63 Years of Silence - My Brother’s Story

Dr Linda Blockland shares why her youngest sibling’s life, and death, moved her to donate to DignitySA.

Christopher was my youngest sibling, the sixth of us. I am the second eldest, the eldest daughter. In August 1963, while our family was travelling, my mother, heavily pregnant, fell down a long staircase in a hotel. That night she went into labour. Christopher was born seven weeks premature after a complicated and chaotic delivery. At one point, a priest was summoned and administered the last rites. My parents were never fully told what went wrong, only that a crisis had occurred and somehow passed. 

When Christopher came home, doctors were unable to determine the extent of the damage. At first, everyone believed he was blind. He did not focus. His eyes rolled uncontrollably. Later, it became clear that he could see but had no control over his eye movements. As time passed, the full reality emerged: severe cerebral palsy affecting all four limbs, no head control, no speech, no ability to sit, feed himself, or live independently. 

Epileptic seizures began at six months. They were violent and terrifying, marked by relentless screaming and rigidity. Medication helped but never stopped them entirely. Christopher required full‑time care from birth. Despite my mother’s tireless efforts, his needs eventually overwhelmed what our family could provide. As a child, he was placed in long‑term institutional care. 

It has been sixty‑three years, and I still cannot think of my brother without sorrow. It is a lingering grief with no end. 

When he was still at home, I helped care for him. I cleaned him after school. I fed him. I spoke to him. I sat with him. I loved him. And I wished, more than anything in this world, that I could help him escape the torture that life had imposed on him. 

It was Christopher who led me to psychology. I read about the brain, about damage, and about hope. But he was always beyond help. Always beyond reach. Over the decades, his condition only deteriorated. His body became rigid, his pain constant. He needed to be heavily medicated. Without it, he screamed continuously. When I visited him in later years, he was restrained in a bed, almost entirely motionless, unresponsive to voice or touch. 

On one visit some years ago, he lay in a wooden, box‑like structure, open at the middle of his body. The image struck me with shocking clarity. He looked as though he was already in a coffin, waiting only for his last breath so that the lid could be closed. It felt as though my brother was already being treated as someone whose life was over, even while his body continued to breathe. 

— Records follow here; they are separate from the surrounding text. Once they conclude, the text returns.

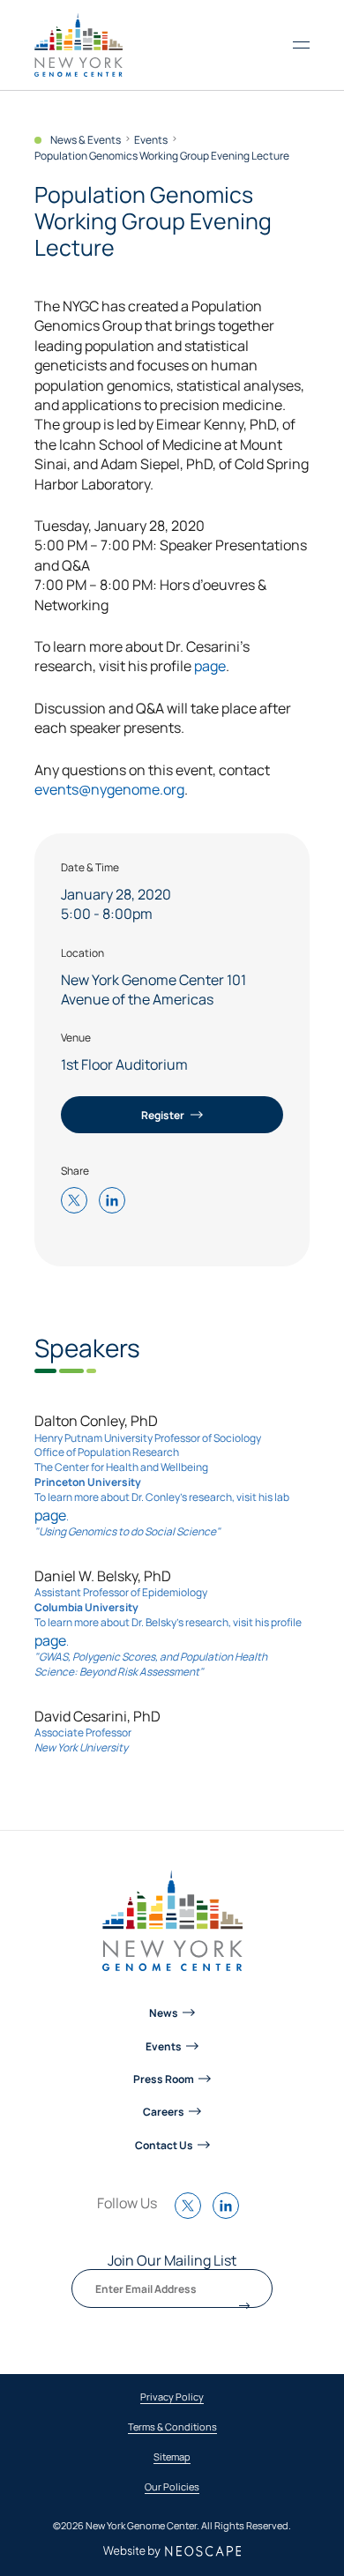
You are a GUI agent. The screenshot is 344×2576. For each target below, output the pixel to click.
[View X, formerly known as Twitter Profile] (192, 2214)
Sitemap (172, 2457)
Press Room (163, 2079)
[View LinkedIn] (230, 2214)
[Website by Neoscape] (172, 2551)
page (210, 665)
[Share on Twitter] (78, 1201)
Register (163, 1115)
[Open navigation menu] (301, 45)
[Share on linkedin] (116, 1201)
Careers (163, 2111)
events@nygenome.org (109, 788)
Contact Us (164, 2145)
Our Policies (172, 2487)
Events (151, 139)
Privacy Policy (172, 2397)
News (163, 2012)
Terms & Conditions (172, 2427)
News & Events (85, 139)
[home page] (78, 45)
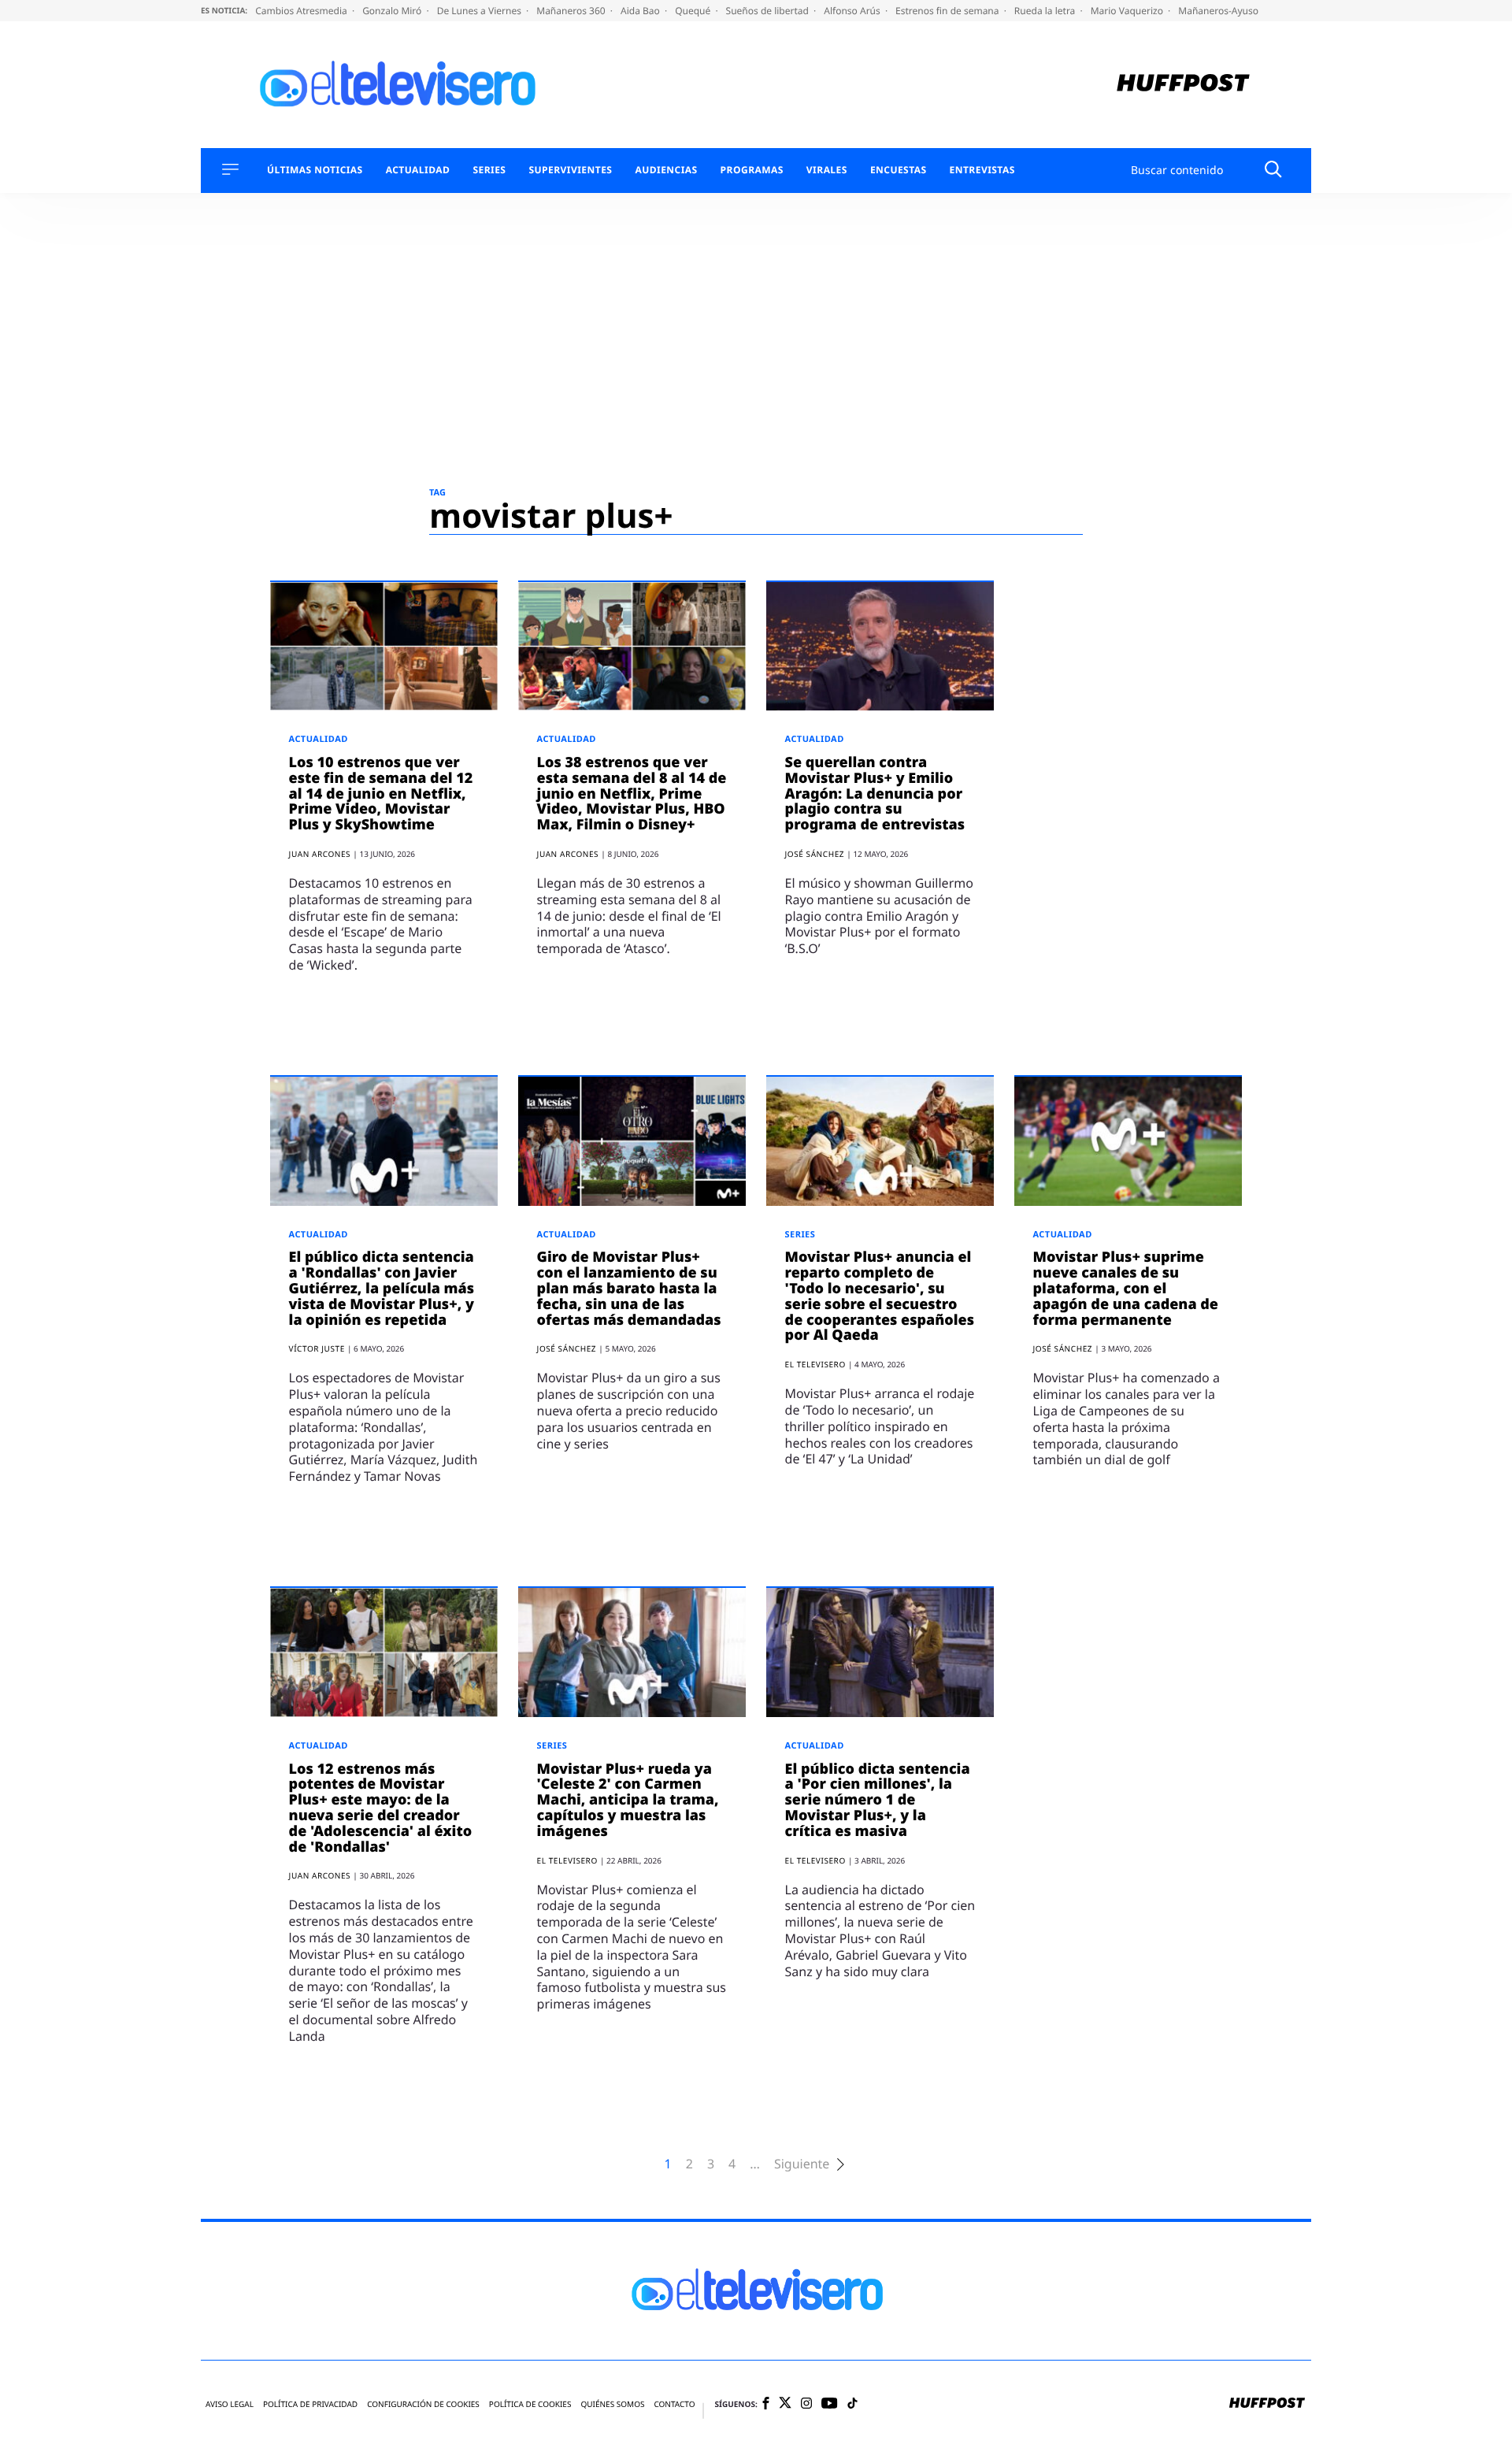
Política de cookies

The doctor responsible for his care acknowledged that the situation was untenable, that facilities and resources had deteriorated so severely that there was no realistic prospect of improvement and no meaningful quality of life possible for someone in Christopher’s condition. His life had become one of sedation and containment, not care. His medical report stated that he banged his head against the wall, had no self‑help skills, and was mute, with no comprehensible speech. This was not living. It was endurance imposed on a person who could not understand it, could not consent to it, and could not escape it. 

Our parents are now gone, and my older brother lives in the UK. I remained closely involved in Christopher’s care and well‑being. 

In March 2025, Christopher fell ill. We were never given a diagnosis, so we did not know what was wrong. As Christopher’s contact person, I spoke to the doctor and asked that if he became seriously ill, he not be treated aggressively, but rather be kept comfortable. That request was not well received. I was told that if I felt so strongly, I could take him home and manage his care myself. 

Christopher was taken to a general medical hospital, where a feeding tube was inserted into his stomach. Hearing this was deeply distressing. I struggled to understand the purpose of such an intervention for my beloved brother, whose life had already been defined by pain, dependence, and profound limitation. Such an effort to prolong what kind of life? 

A few days after being discharged, Christopher was returned to the psychiatric hospital, where he passed away shortly thereafter. The date of his death was 13 March 2025. 

The doctors and staff who cared for him were kind and attentive, and I do not doubt their intentions. 

They worked within systems, protocols, and beliefs that shape how care is understood and delivered. Still, Christopher’s final days leave me with the same question that followed his life. At what point does keeping someone alive cease to be care and become endurance imposed without consent? 

This is why I support medical assisted dying reform in South Africa. Not because life is disposable, but because dignity matters. Because compassion matters. Because keeping someone alive at any cost, without consent, without awareness, and without relief, is not care. It is an abandonment. 

Christopher never had a choice. But we do. We can choose to create laws that allow compassion where medicine can no longer heal. We can choose honest conversations, rather than allowing fear to dictate care. For Christopher, and for so many others like him, we must.